Airbnb says hosts discriminate against Black guests more often than any other race

Discrimination seems to persist and thrive in the home-sharing economy and industry boom Airbnb admitted this week its platform is suffering from racial prejudice.

According to a study, Airbnb hosts are more likely to reject applicants with African-American names and profile pictures. report released by Airbnb on Tuesday.

“Unfortunately, discrimination happens every day in our world, which means it can also happen on Airbnb,” the report said. “Understanding how discrimination occurs on Airbnb, making our platform more inclusive, and strengthening our policies to help protect our Hosts and guests are just some of the many. how we deal with bias.”

Airbnb found that booking success rates can vary significantly depending on a user’s race, with “the largest disparity” being found between Black and white guests. The booking success rate for black users in 2021 is 91.4%, compared with 93.4% for both Latinos and Asians and 94.1% for white subscribers. The findings are based on a random sample of 750,000 bookings made on the platform last year, and applicants’ racial ethnicity was identified by the company based on their name and profile photo.

“It’s a meaningful and unacceptable distinction,” Janaye Ingram, director of engagement and community partner programs at Airbnb, said of the report’s findings in an interview. interview with CNN. “It’s something we’re obviously not happy about and we’re working on a lot of work to address it.”

Research done by lighthouse project, an internal review initiative created by Airbnb in 2020. Between 2016 and 2020, Airbnb removed 1.3 million people from the service for “refusing to treat others without judgment or bias”, prior to launching the Lighthouse Project to further combat discrimination by collecting data on racial bias on the platform. Since December 2022, the company has denied access or banned a total of 2.5 million people for violating anti-discrimination rules throughout its history.

In this week’s bias report, Airbnb announced a number of changes to the platform that were implemented in November 2022 to make the platform fairer, including simplifying eligibility requirements. eligibility for the service’s “instant booking” feature, which allows guests to pre-book a rental home/room without prior approval from the host. Airbnb found that Black guests are less likely to use instant booking because their profiles tend to be newer and have fewer reviews, leading to another adjustment to the service that helps Black users black easily get more reviews right after joining Airbnb.

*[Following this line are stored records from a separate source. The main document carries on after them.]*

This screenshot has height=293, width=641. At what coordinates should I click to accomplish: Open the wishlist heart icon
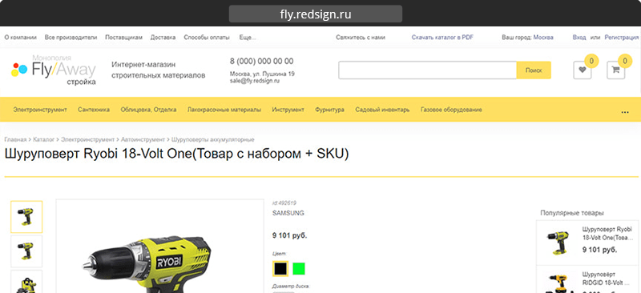pos(583,70)
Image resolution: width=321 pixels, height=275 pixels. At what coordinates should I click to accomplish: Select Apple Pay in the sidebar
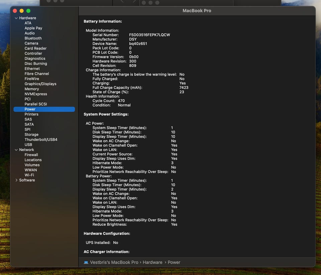click(33, 28)
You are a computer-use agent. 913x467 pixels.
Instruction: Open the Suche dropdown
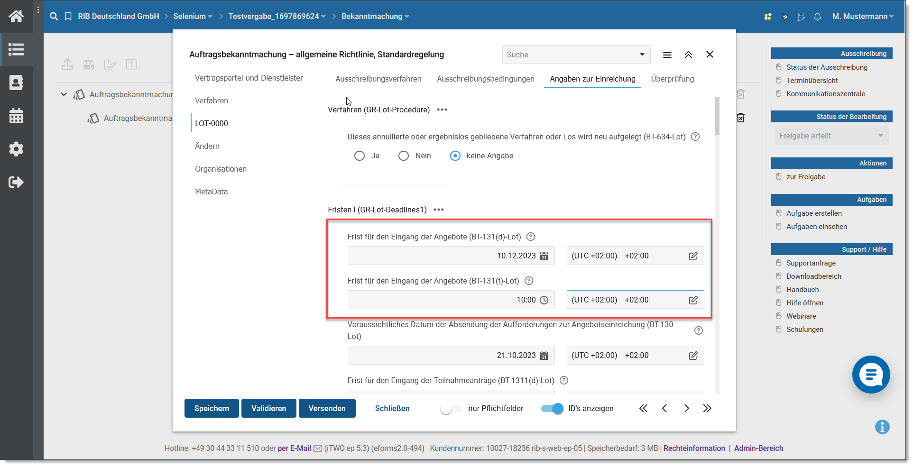click(x=642, y=55)
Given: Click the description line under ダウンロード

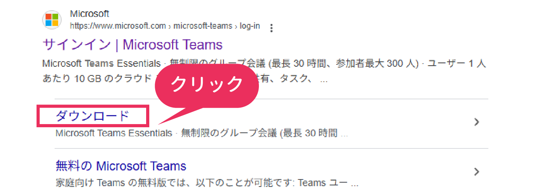Looking at the screenshot, I should [202, 133].
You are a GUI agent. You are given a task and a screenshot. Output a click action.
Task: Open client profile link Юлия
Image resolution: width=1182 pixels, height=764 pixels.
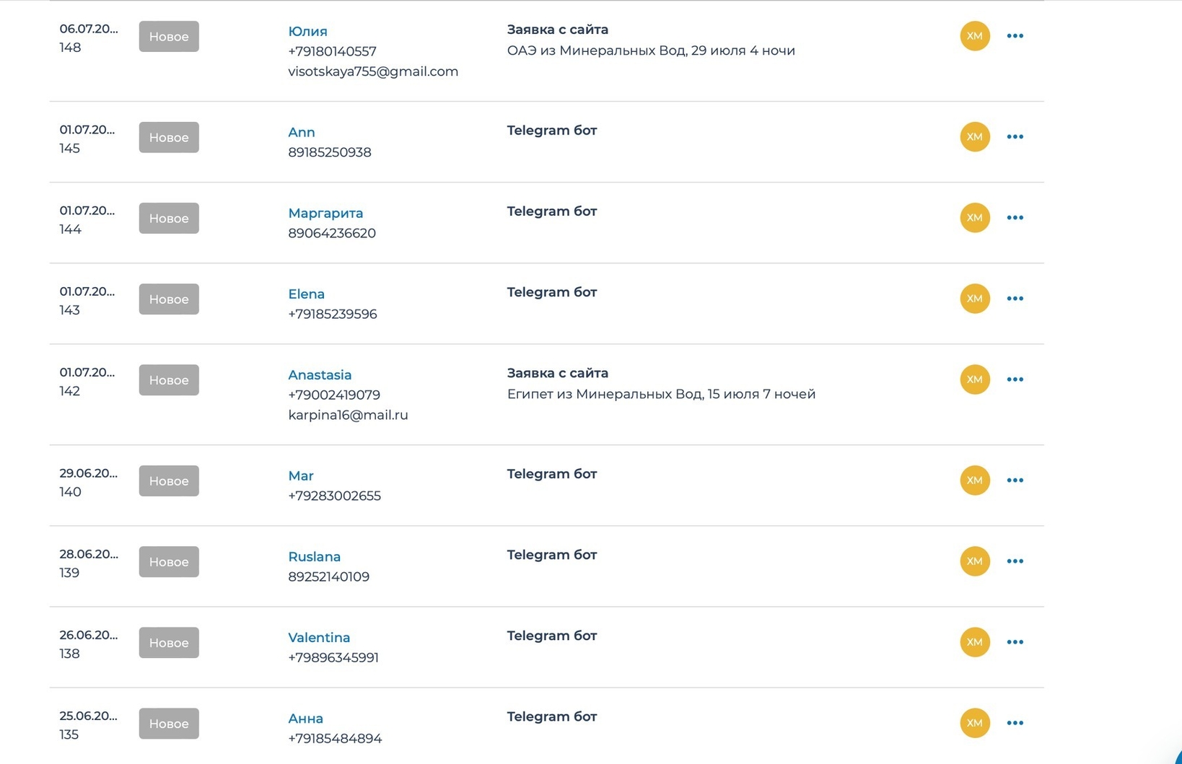coord(307,31)
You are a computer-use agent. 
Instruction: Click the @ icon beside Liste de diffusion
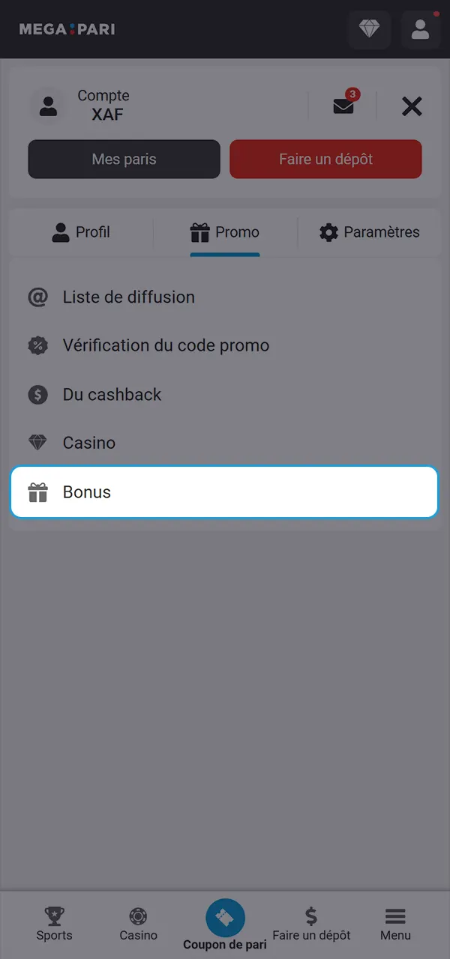[38, 297]
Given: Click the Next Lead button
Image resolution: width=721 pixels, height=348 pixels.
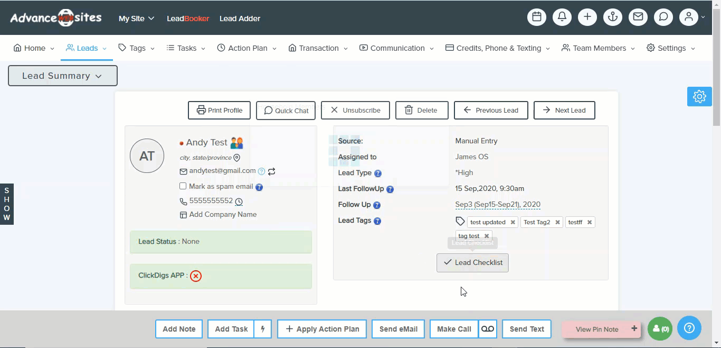Looking at the screenshot, I should point(564,111).
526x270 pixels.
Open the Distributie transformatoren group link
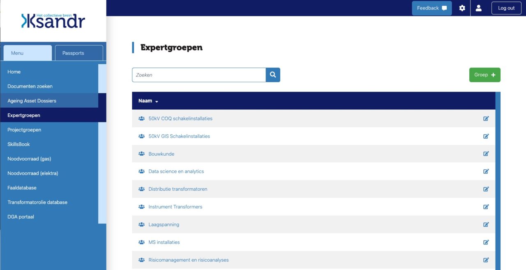coord(178,189)
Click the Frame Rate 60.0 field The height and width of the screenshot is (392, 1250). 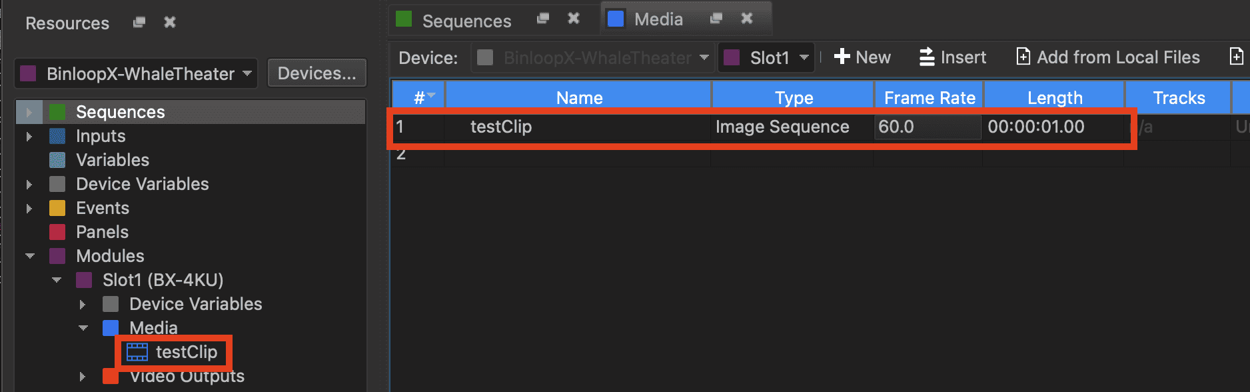tap(927, 127)
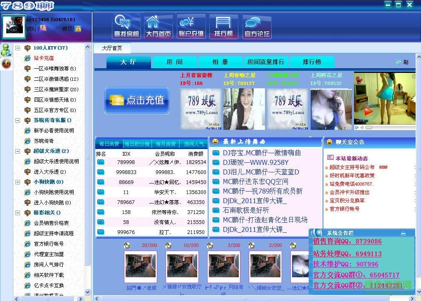Switch to the 房间 tab
Image resolution: width=421 pixels, height=301 pixels.
click(x=175, y=62)
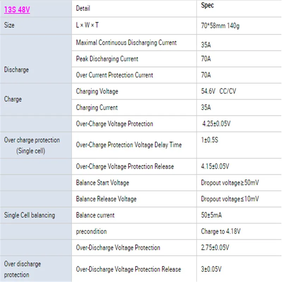Click the Single Cell balancing category cell
The width and height of the screenshot is (282, 282).
[x=36, y=215]

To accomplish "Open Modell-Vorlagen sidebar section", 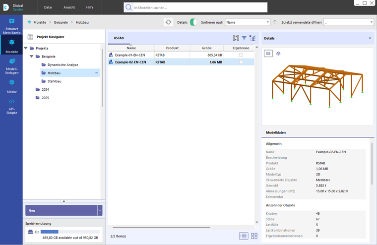I will [x=11, y=66].
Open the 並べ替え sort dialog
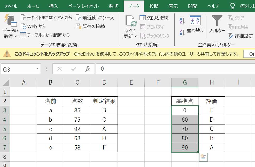This screenshot has width=255, height=167. click(195, 24)
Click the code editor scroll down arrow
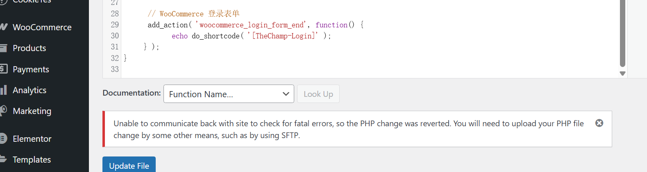Screen dimensions: 647x172 click(622, 74)
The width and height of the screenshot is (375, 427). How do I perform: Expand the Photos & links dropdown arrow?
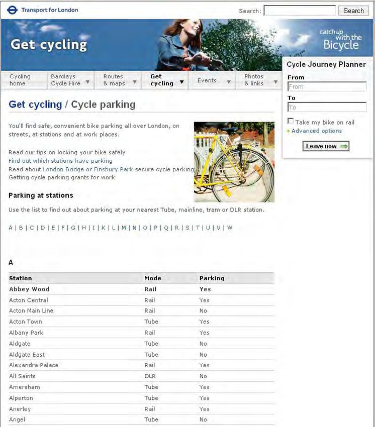pos(275,81)
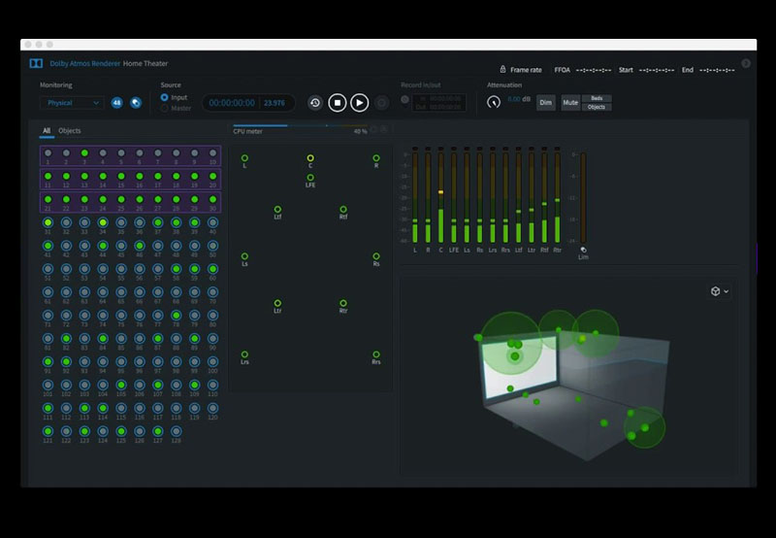
Task: Click the LFE speaker indicator
Action: tap(310, 178)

The company estimates that an additional 5 million people will be able to reserve the property following recent policy changes.

Racial bias on traditional home-sharing platforms has resulted in different apps tailored for different minorities, including noirbnb aims to “create a better travel experience for Blacks and People of Color.”

Airbnb’s recent review isn’t the first time researchers have discovered evidence of racial bias on the platform. Harvard 2015 research submitted about 6,400 applications from several fake accounts and found that applications from guests with “a special name of African American” were 16% less likely to be accepted than guests with “particularly white people” have identical profiles.

Another Harvard research found earlier this year that Airbnb hosts with distinctive Asian names saw a 12% drop in bookings in the early months of the COVID-19 pandemic compared with hosts with distinctive white names. The authors linked the decline to growing hatred against Asians in the US in the early days of the pandemic.